Cuba Headlines

Cuba News, Breaking News, Articles and Daily Information


Cuba is Advancing Bit by Bit and Goes Digital
Cuba is advancing bit by bit "but with sure and solid steps" in the "informationalization" of the society, as was recently demonstrated by the extension of services like cell phones and the digitalization of communications across the country.
In a meeting with the press, executives of the Cuban Telecommunications Company (ETECSA), discussed plans to meet the telecommunications needs of the country.

While yet having met the desired levels of service, there is no doubt that modernization is proceeding with palpable advances, as demonstrated by the fact that telephone digitalization has reached 96 percent - a figure that should increase even more this year as improvements are completed.
Growing Cell Use

Currently in Cuba, there are more than 300,000 cellphone users, of which more than 7,400 have obtained the service since general use was authorized just a few weeks ago, according to data provided by ETECSA.

Plans for further development foresee this figure mushrooming to 1.6 million cellphone users over the next five years, for which millions of dollars have already been plowed into the development of the necessary infrastructure, according to Maximo Lafuente Vázquez, the ETECSA vice-president of mobile services.

Outlays have been dedicated to assuring the readiness of equipment and pre-paid cards, as well as to extending the national coverage provided by a network of signal bases, which should surpass 300 across the country this year.

These investments have especially benefited people and entities that until quite recently had lacked access to telephone services, with many of these users located in remote, mountainous locations.

This service allows them, using a conventional phone, to have wireless service. This explains why 68 percent of todays mobile service traffic is by these users, who "for a moderate sum charged in national currency" have up to 400 minutes of conversation monthly.

According to the management of the company, non-subsidized cellular service continues to have relatively high prices so as to generate resources to subsidize the other basic telecommunications services, whose prices are offered in national currency.
ETECSA officials explained that the per minute cost of calls from cellphones to land lines has been maintained at between 0.60 to 0.50 CUC for outgoing calls, and 0.44 to 0.36 CUC for incoming calls.
In the case of cell-to-cell calls, the costs range from 0.50 to 0.40 CUC outgoing to 0.44 to 0.36 CUC incoming. Recently, as a test, there was no charge on cellphones receiving calls from abroad, which permitted an increase in this traffic, since an average of 50,000 calls are received daily in this manner.

Another highly demanded and used service is that of text messages sent by cell phones. Messages sent to a national cell phone cost 0.16 CUC, and those sent abroad, 1.00; but they only charge outgoing messages, which explained the increasing popularity of this service.

Activating a cell phone line costs 111.00 CUC, without including the device or pre-paid calling card, the latter costing from 10.00 to 20.00 CUC.
The quest for quality

Cellphones are not the only "invention" that has arrived in the life of Cuban people. Telephone digitalization "as well as services such are automatic wake up calls, answering machines or access to information networks" has also become part of Cubans daily life, slowly but surely.

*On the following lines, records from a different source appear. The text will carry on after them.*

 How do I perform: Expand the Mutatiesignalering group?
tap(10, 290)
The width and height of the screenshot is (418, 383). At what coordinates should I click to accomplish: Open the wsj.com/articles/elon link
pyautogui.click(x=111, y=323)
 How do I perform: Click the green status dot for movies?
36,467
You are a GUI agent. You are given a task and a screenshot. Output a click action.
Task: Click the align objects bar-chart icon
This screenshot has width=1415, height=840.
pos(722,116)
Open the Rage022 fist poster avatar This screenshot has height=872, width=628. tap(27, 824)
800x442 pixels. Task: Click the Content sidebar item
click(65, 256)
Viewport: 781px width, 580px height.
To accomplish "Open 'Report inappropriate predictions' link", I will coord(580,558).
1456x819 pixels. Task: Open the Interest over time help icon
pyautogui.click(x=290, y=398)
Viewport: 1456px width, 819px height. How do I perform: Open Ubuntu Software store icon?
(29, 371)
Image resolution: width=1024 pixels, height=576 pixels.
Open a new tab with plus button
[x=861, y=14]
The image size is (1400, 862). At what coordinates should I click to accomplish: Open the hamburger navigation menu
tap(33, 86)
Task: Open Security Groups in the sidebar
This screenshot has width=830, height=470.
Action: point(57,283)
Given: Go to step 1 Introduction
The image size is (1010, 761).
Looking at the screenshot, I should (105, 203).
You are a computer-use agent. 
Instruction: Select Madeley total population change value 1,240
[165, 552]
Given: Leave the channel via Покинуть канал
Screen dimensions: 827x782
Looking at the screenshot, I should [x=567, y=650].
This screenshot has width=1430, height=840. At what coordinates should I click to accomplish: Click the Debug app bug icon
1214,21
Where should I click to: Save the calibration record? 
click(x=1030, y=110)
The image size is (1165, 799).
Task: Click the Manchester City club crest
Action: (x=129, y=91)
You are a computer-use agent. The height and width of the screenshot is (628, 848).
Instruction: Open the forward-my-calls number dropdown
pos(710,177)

This has required an investment in technology and in the training of specialists - a process that has not yet concluded.
The first 32 offices fitted out for the commercialization of cellphone services, a number that is expected to increase to 55, are part of the 183 commercial offices of ETECSA throughout the country.

Despite the reduction in the time it takes to solve problems, there are still complaints related to the treatment of the public, invoicing and even the solutions for equipment failures and line transferrals.

Hilda Arias, ETECSAs Marketing and Commercial vice president, recognized that the service offered still does not have the quality required to meet peoples expectations. She said there are still deficiencies in the complaint resolving process and that there is not an integrated user management system to face the lack of a unified information network. This explains many of the difficulties in invoicing, a process that also is also affected by the problems faced by Cubas postal service, which is in charge of distributing the bills.

In addition to this, there are blackouts, bad weather, infrastructure failures and even vandalism to equipment, which added up to some 3,000 incidences in 2007.

At the end of 2007, Cuba had 1,240,603 phone lines working, including cell phones, alternative fixed phones, and basic and public telephones. The number is still insufficient, but, according to ETECSA, investment to improve this coverage is continuing.